After restrictive physical intervention support is given to the child so that they can understand why they were held. A record is kept about how the child felt about this where this is possible. Where appropriate, staff may have the same sort of conversations with other children who observed what happened. In all cases, staff should wait until the child has calmed down enough to be able to talk productively and understand this conversation. If necessary, an independent member of staff will check for injury and provide appropriate first aid.
Buttercup’s emphasises that support is given to the adults who were involved, either actively or as observers.
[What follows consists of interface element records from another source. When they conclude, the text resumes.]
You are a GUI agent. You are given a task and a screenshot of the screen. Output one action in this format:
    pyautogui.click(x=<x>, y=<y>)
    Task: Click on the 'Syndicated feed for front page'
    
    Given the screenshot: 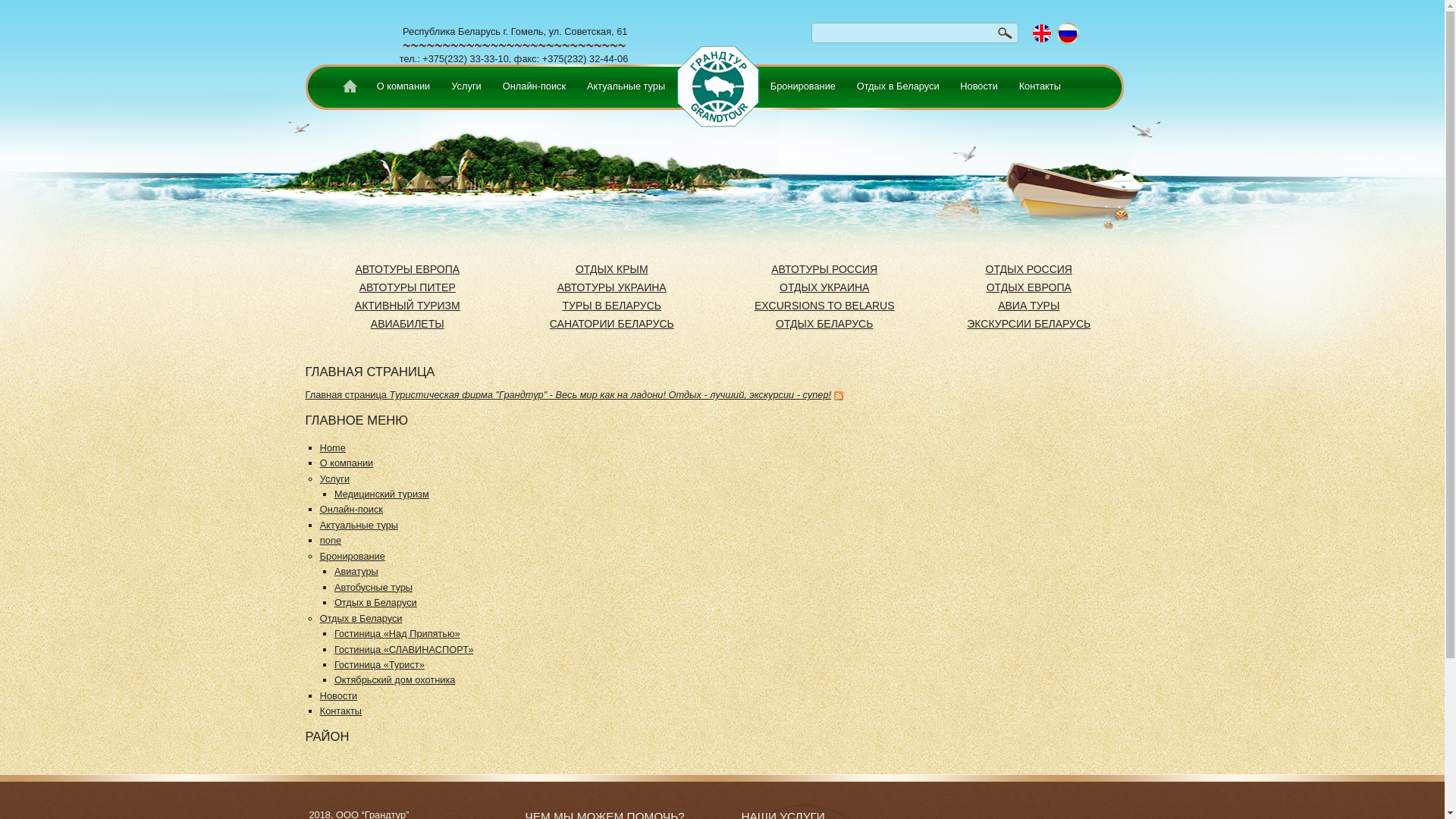 What is the action you would take?
    pyautogui.click(x=837, y=394)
The adults should be given the chance to talk through what has happened with the most appropriate person from the staff team.
A key aim of after-incident support is to repair any potential strain to the relationship between the child and the adult that restrained him or her.
Buttercup’s emphasises that after a restrictive physical intervention, staff consider reviewing the individual behaviour plan so that the risk of needing restrictive physical intervention again is reduced.
This policy shall be reviewed annually, (more often if needed), by Hazel Scott (SENCO Co-ordinator).
Buttercups will take the opportunity to seek support from the Area SENCO where appropriate.
Monitoring the use of restrictive physical intervention will help identify trends and therefore help develop Buttercups ability to meet the needs of children without using restrictive physical intervention.
The use of restrictive physical intervention can lead to allegations of inappropriate or excessive use. Where anyone (child, carer, staff member or visitor) has concern, this should be dealt with through Buttercups usual complaint’s procedure.
This policy was adopted on 1st Februay 2006 and will be reviewed annually from the date shown.